Hey there: if you just want to train as completion, you can just chuck it all per file to {text: "[STORY...."}

Though, please make sure on context length. How long are each of these? If they exceed your model's context, it may be discarded (https://github.com/OpenAccess-AI-Collective/axolotl/blob/c93655c0a3bd8d9c2b66f85bacc174ceb81de79f/src/axolotl/utils/data.py#L381).

SuperMasterBlasterLaser commented 1 year ago

@NanoCode012 Thank you for advise.

What is the maximum context length for LLama2-70B ? Aren't they 4K ?

NanoCode012 commented 1 year ago

Yes, 4k.

NanoCode012 commented 1 year ago

Please let me know if that answered the question, and we can close this Issue :)

SuperMasterBlasterLaser commented 1 year ago

Thank you for answer.

SuperMasterBlasterLaser commented 1 year ago

@NanoCode012 I forgot to ask one thing. I have giant raw text file which is about 30MB long. It is far longer than 4K context.

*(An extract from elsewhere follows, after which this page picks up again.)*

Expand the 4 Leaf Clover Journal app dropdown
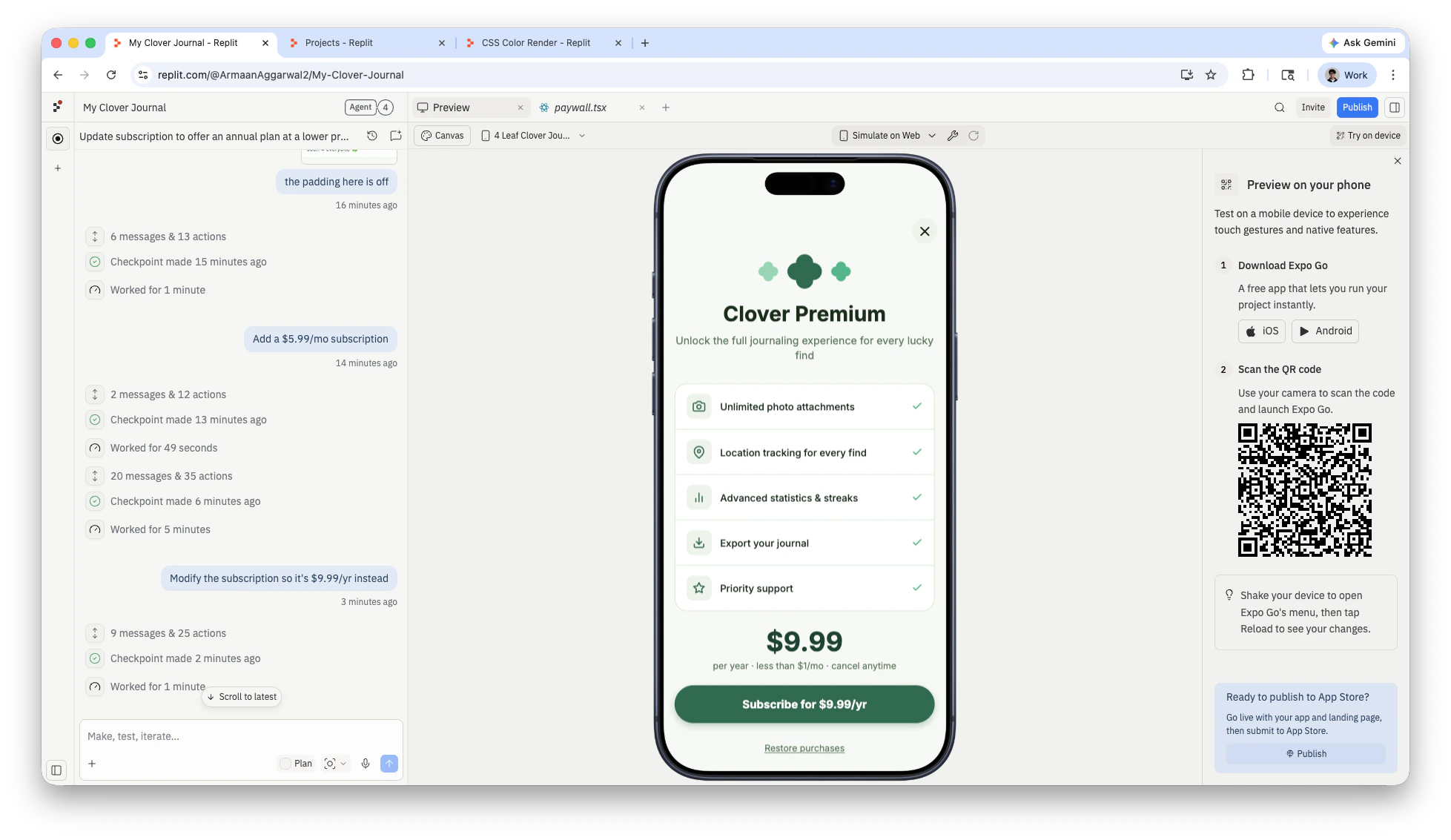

How to prepare dataset as json? Do I need to separate each story like this?

{
    "text1": "[ STORY_1 ].....",
    "text2": "[ STORY_1 ].....",
    "text3": "[ STORY_1 ].....",
}

Also each story have descriptions, do I need to repeat these descriptions when I separate one story into several parts?

NanoCode012 commented 1 year ago

Since completion is pre-taining, where it predicts next token, I would say just split it wherever it makes sense. We just need to experiment.

For ex,

[ STORY ]
Wonderful day

[ NARRATOR ]
This is wonderful day. Young boy CharA is walking down the road.

[ CharA ]
What a wonderful day. I hope I won't be a late.

[ END_STORY ]

SuperMasterBlasterLaser commented 1 year ago

@NanoCode012

So you mean the json should have that kind of structure:

{
    "text1": "[ STORY ] ....",
    "text2": "[ Char A ] ...."
}

NanoCode012 commented 1 year ago

{text: "[ STORY ] ...."}
{text: "[ Char A ] ...."}

NanoCode012 commented 1 year ago

One line per json. Each json only contains text key. This is just one example of how to split it. It depends on your case.

SuperMasterBlasterLaser commented 1 year ago

@NanoCode012 using duplicate keys for JSON is invalid, python's dict will just use last value and remove others.

NanoCode012 commented 1 year ago

@SuperMasterBlasterLaser , this is jsonlines (jsonl) where one line is one JSON. It just makes loading json easier :)

SuperMasterBlasterLaser commented 1 year ago

@NanoCode012 understood. Thanks for help.